In article <qftdt8d60gp5rkohv5u43qgal9ilvgpl34@4ax.com>,
Jim Thompson <To-Email-Use-The-Envelope-Icon@On-My-Web-Site.com> wrote:

The first way is best. Relying on Beta is called (appropriately)
suicide bias. Certain prima donnas here will disagree.... it's not
their circuit that will fry.

All right, so the problem is that there is lots of variance in beta
between individual specimens, so I cannot rely that the same resistor
on base will always bring about the same current at the collector.
Hence amplification with transistors should always be based on
feedback, like with op-amps. This is good to know, thanks to all
responders.

So back to the first design:

V1 ---- LOAD ---- \Q1-> ---- R1 ---- GND
-----
|
V2

As I said, my concern here is that R1 increases the minimum voltage
dropout, which may hurt efficiency, unless V2 is sufficiently low. But
if V2 is low, the current limit depends greatly on Vbe. Is Vbe a more
reliable number than beta?

More concretely, suppose V1 is nominally a 12 V voltage source that
might perhaps fall down to 11.5 V. The load would be five leds in a
series, each with a maximum voltage drop of 2.2 V. If Q1 has Vce(sat)
of 0.2 V, this means that R1 must not drop more than 0.3 V. If Vbe =
0.7 V, V2 must be at most 1 V. If we want the current limit to be 20
mA and V1 = 1 V, then R1 must be 15 ohm.

But if we designed the circuit like this, and then one specimen of the
transistor had Vbe of 0.8 V, then the current limit would be (1 V
- 0.8 V) / 15 ohm = 13 mA, which wouldn't light the leds very well.

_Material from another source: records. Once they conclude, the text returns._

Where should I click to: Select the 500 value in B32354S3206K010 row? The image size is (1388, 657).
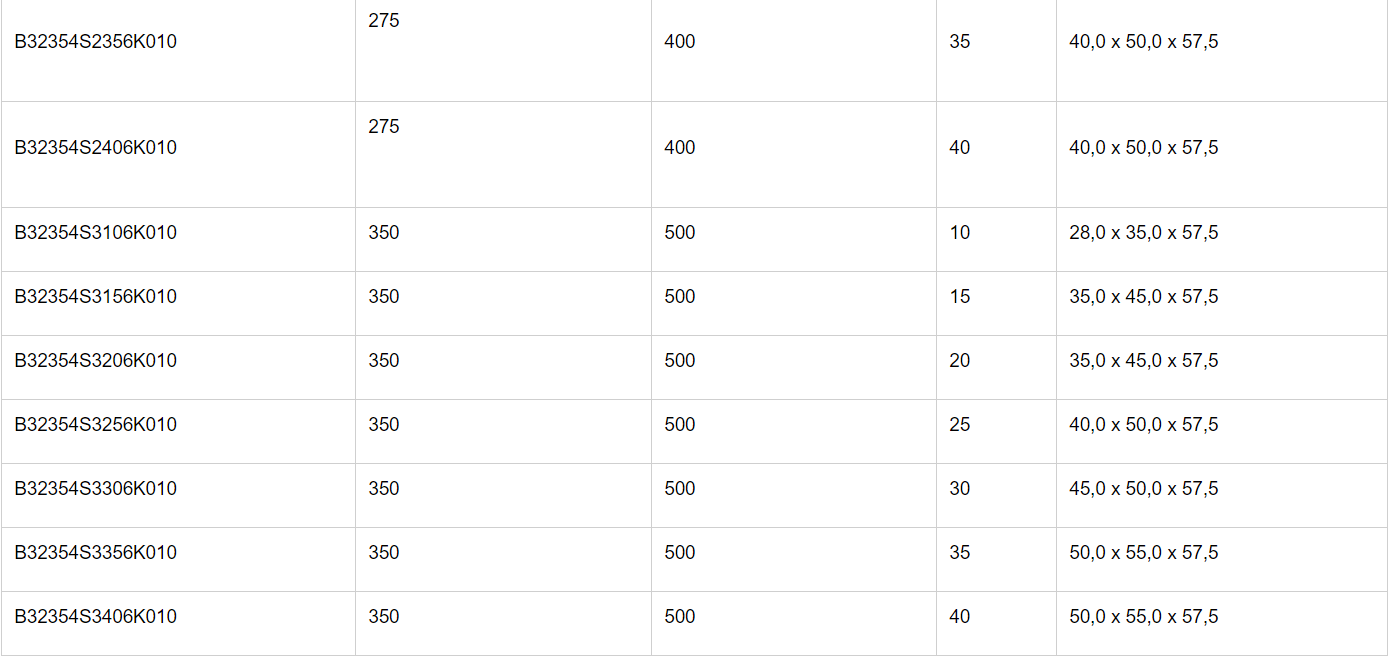click(679, 361)
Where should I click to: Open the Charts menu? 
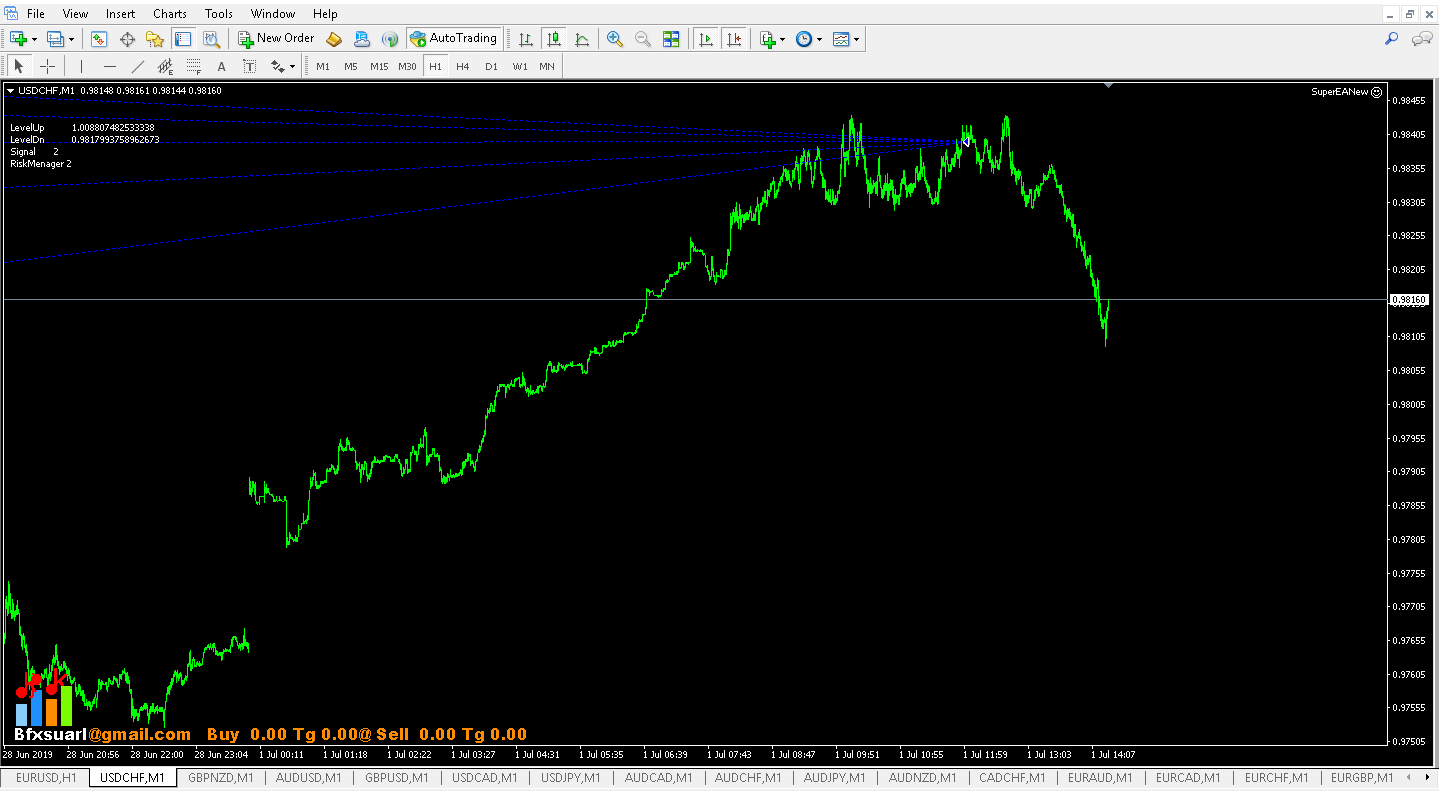click(169, 14)
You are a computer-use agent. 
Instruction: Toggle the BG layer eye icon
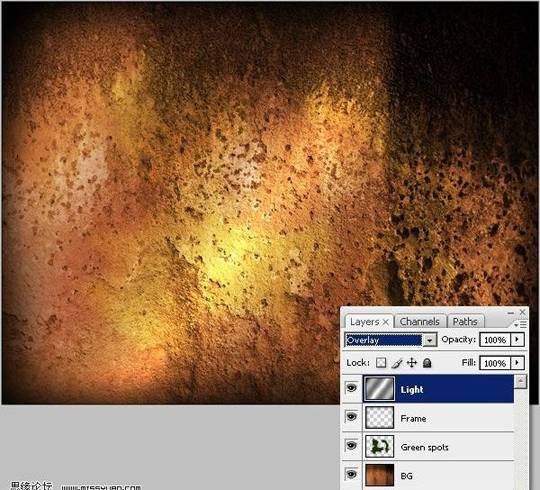coord(351,475)
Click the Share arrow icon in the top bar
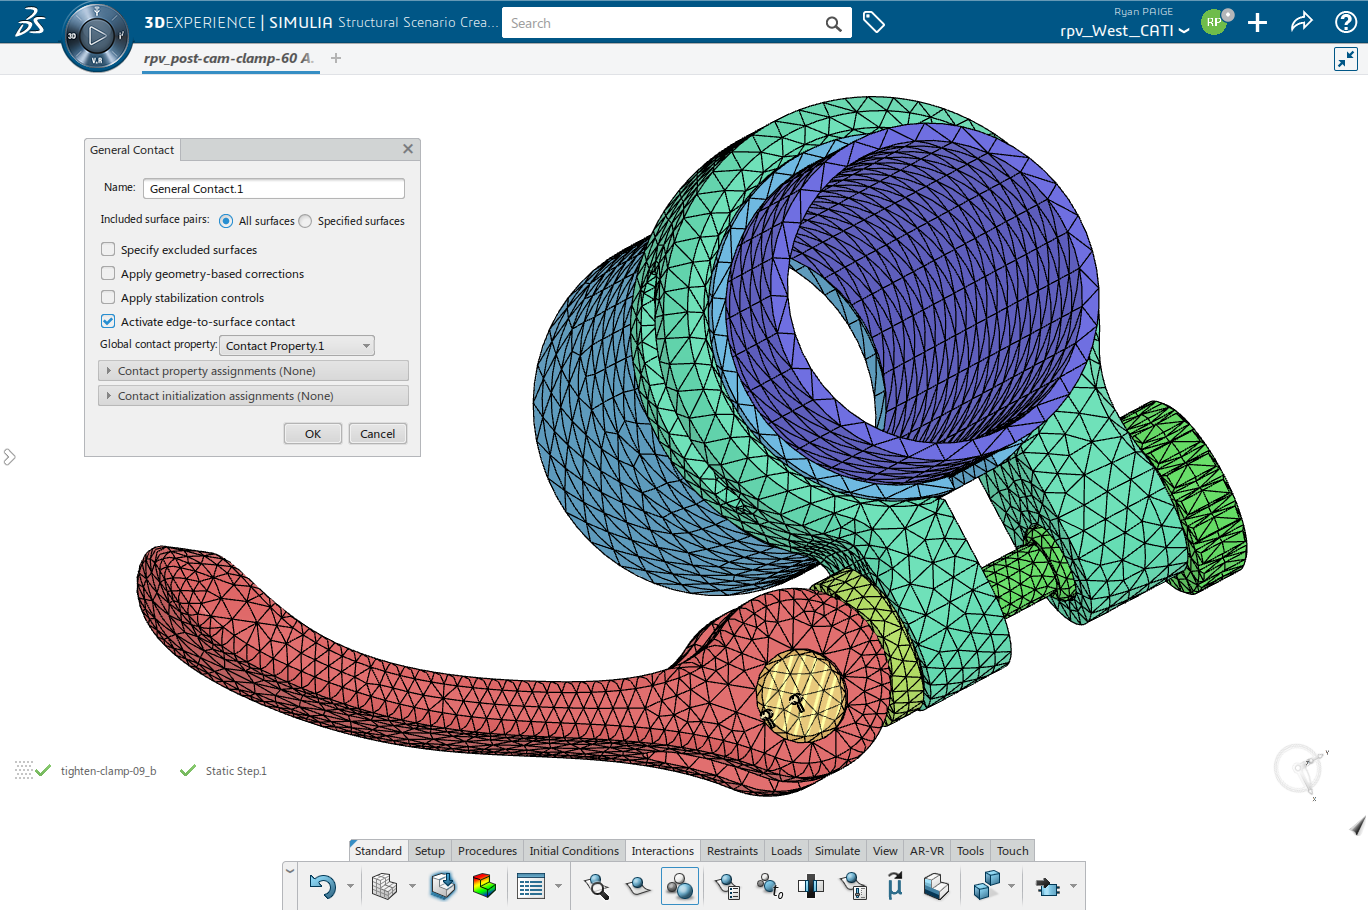This screenshot has width=1368, height=910. [x=1301, y=21]
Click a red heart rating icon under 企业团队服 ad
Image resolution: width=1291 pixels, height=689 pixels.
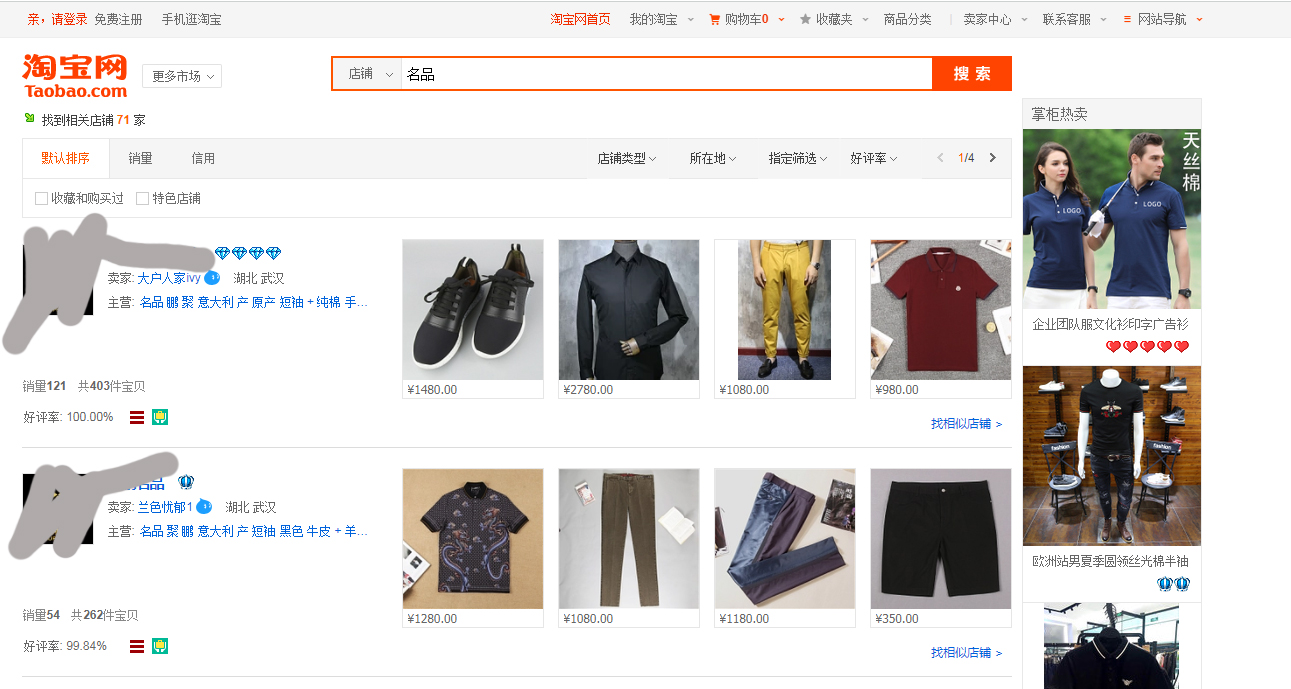pos(1114,346)
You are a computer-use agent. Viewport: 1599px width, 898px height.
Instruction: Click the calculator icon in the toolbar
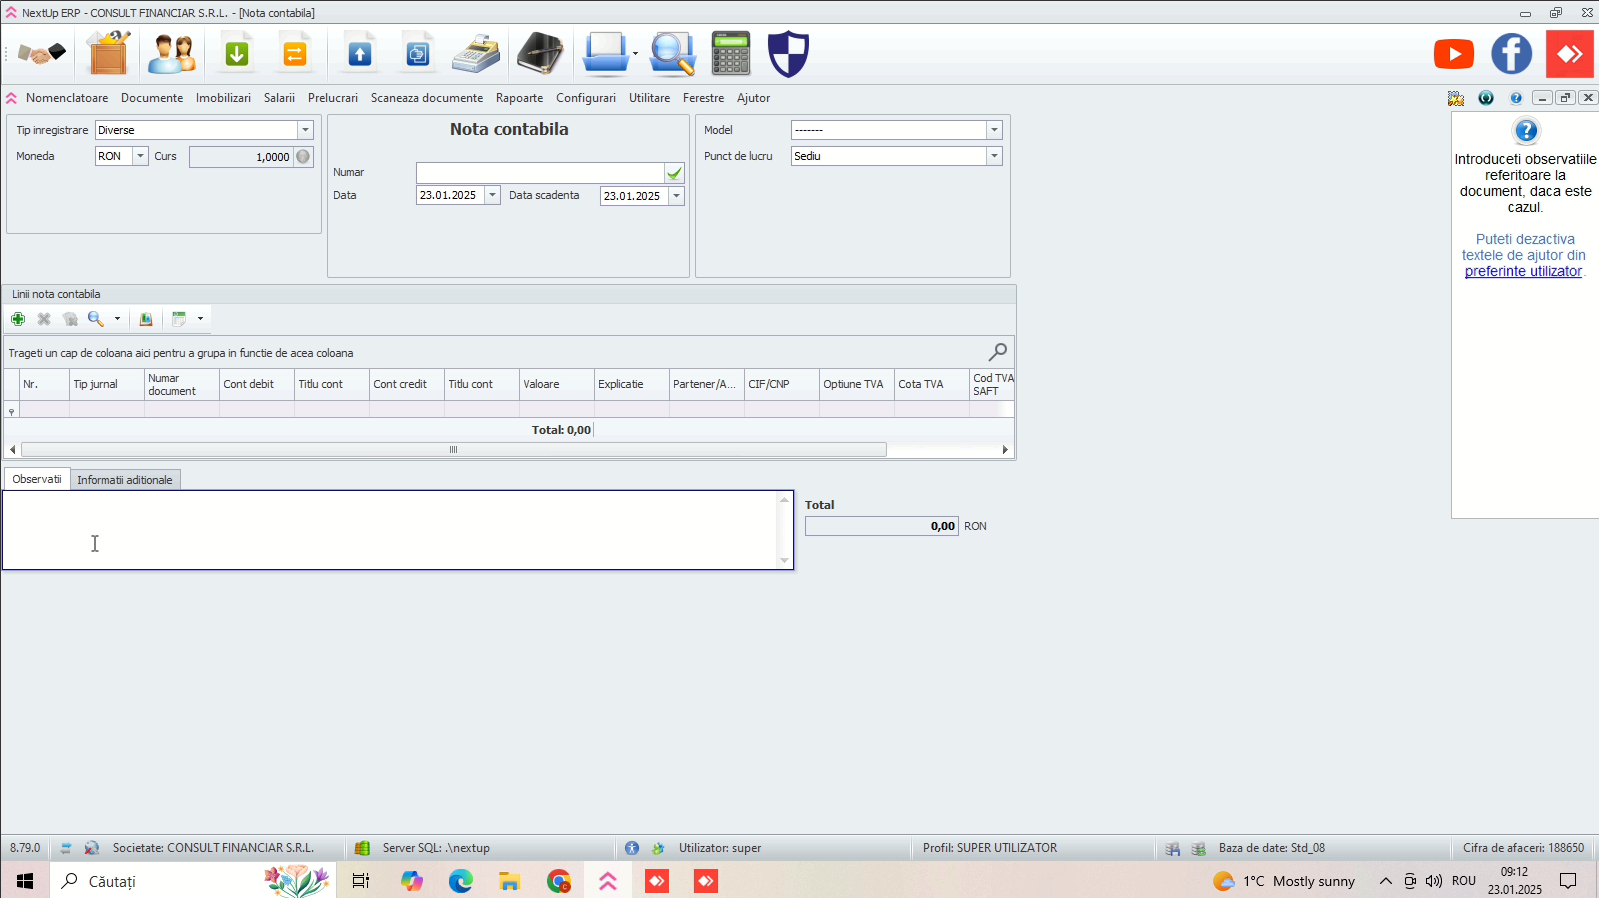point(731,54)
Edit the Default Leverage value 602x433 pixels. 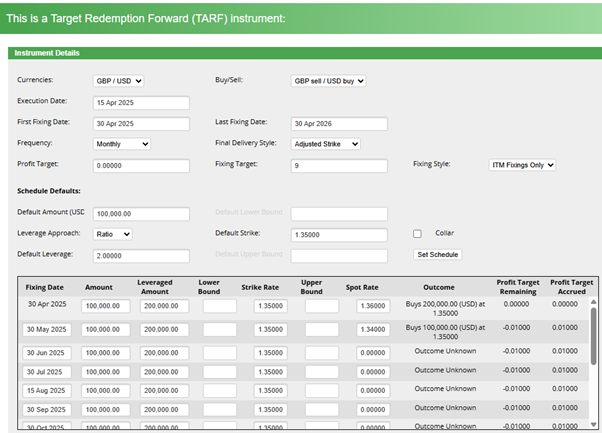click(140, 255)
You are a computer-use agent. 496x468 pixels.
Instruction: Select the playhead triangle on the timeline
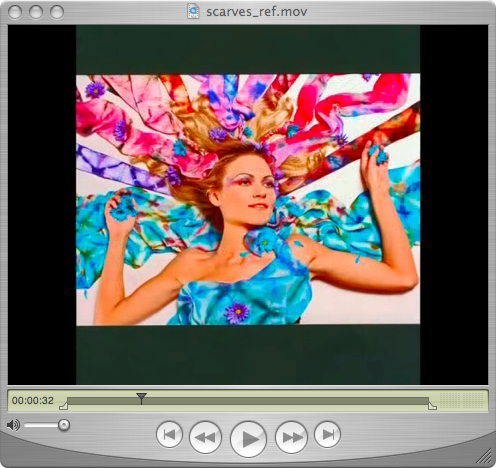[x=141, y=398]
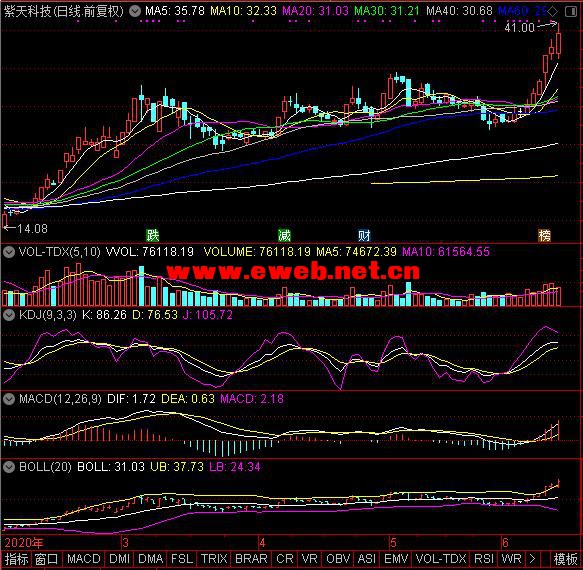Click the diamond icon at top right
The width and height of the screenshot is (583, 570).
coord(553,12)
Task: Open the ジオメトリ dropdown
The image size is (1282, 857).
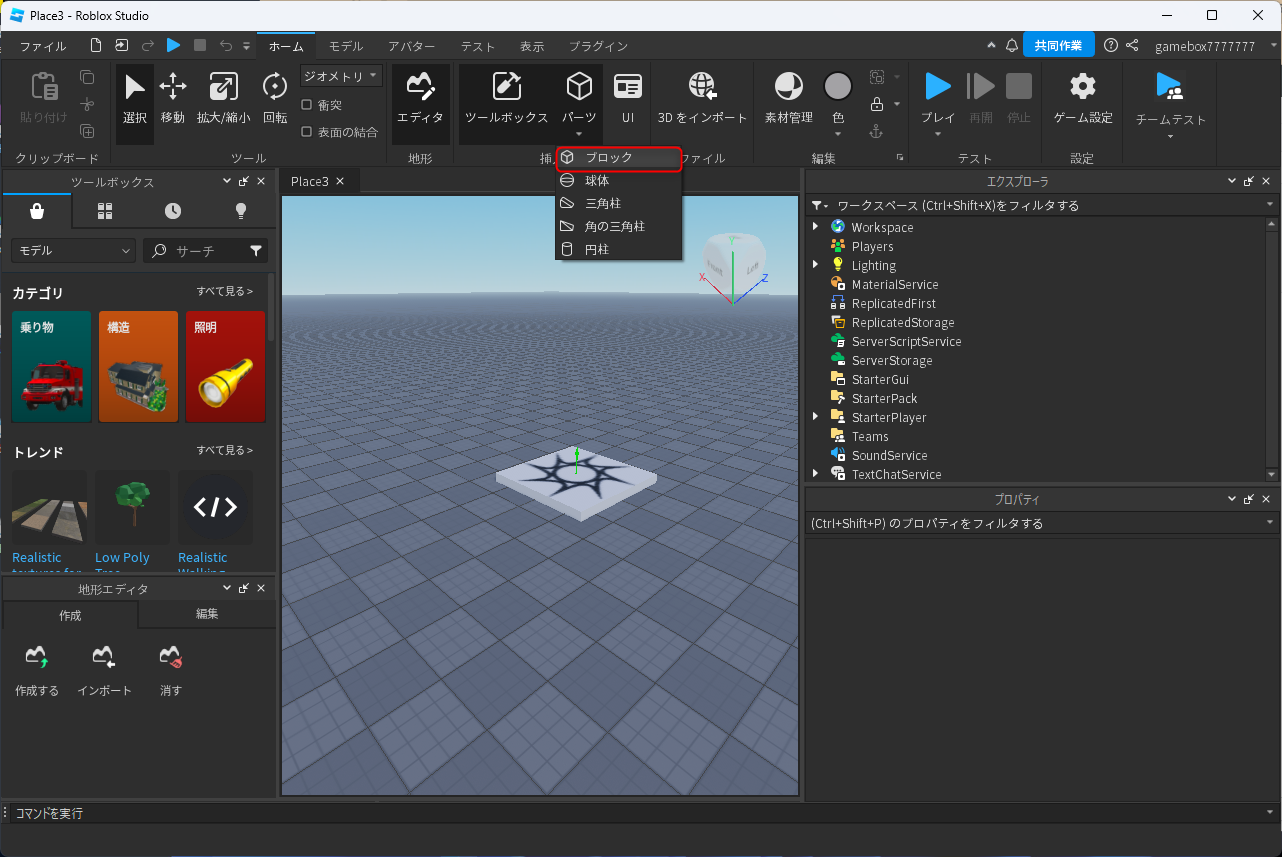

So can we expect more consistent values across specimens for Vbe than
for beta?


Lauri

 

[Lauri Alanko]

Hi. Thanks for your most comprehensive post.

In article <fblet8pl075ca2pu6oh0qhplur54os1dd3@4ax.com>,
Jon Kirwan <jonk@infinitefactors.org> wrote:

Yeah. This circuit works fine regarding the current limiting
so long as Q1 is in the active region. Since in general this
means that the collector is above the base junction voltage,
this means you lose headroom due to Vbe and whatever voltage
drop you decide for R1. Most folks doing this are "stuck"
with their PWM control voltage coming from a micro and so the
base voltage is 3.3V, 3.5V, 3.6V, or 5.0V, most likely. And
the collector needs to be higher. So it really hurts a lot.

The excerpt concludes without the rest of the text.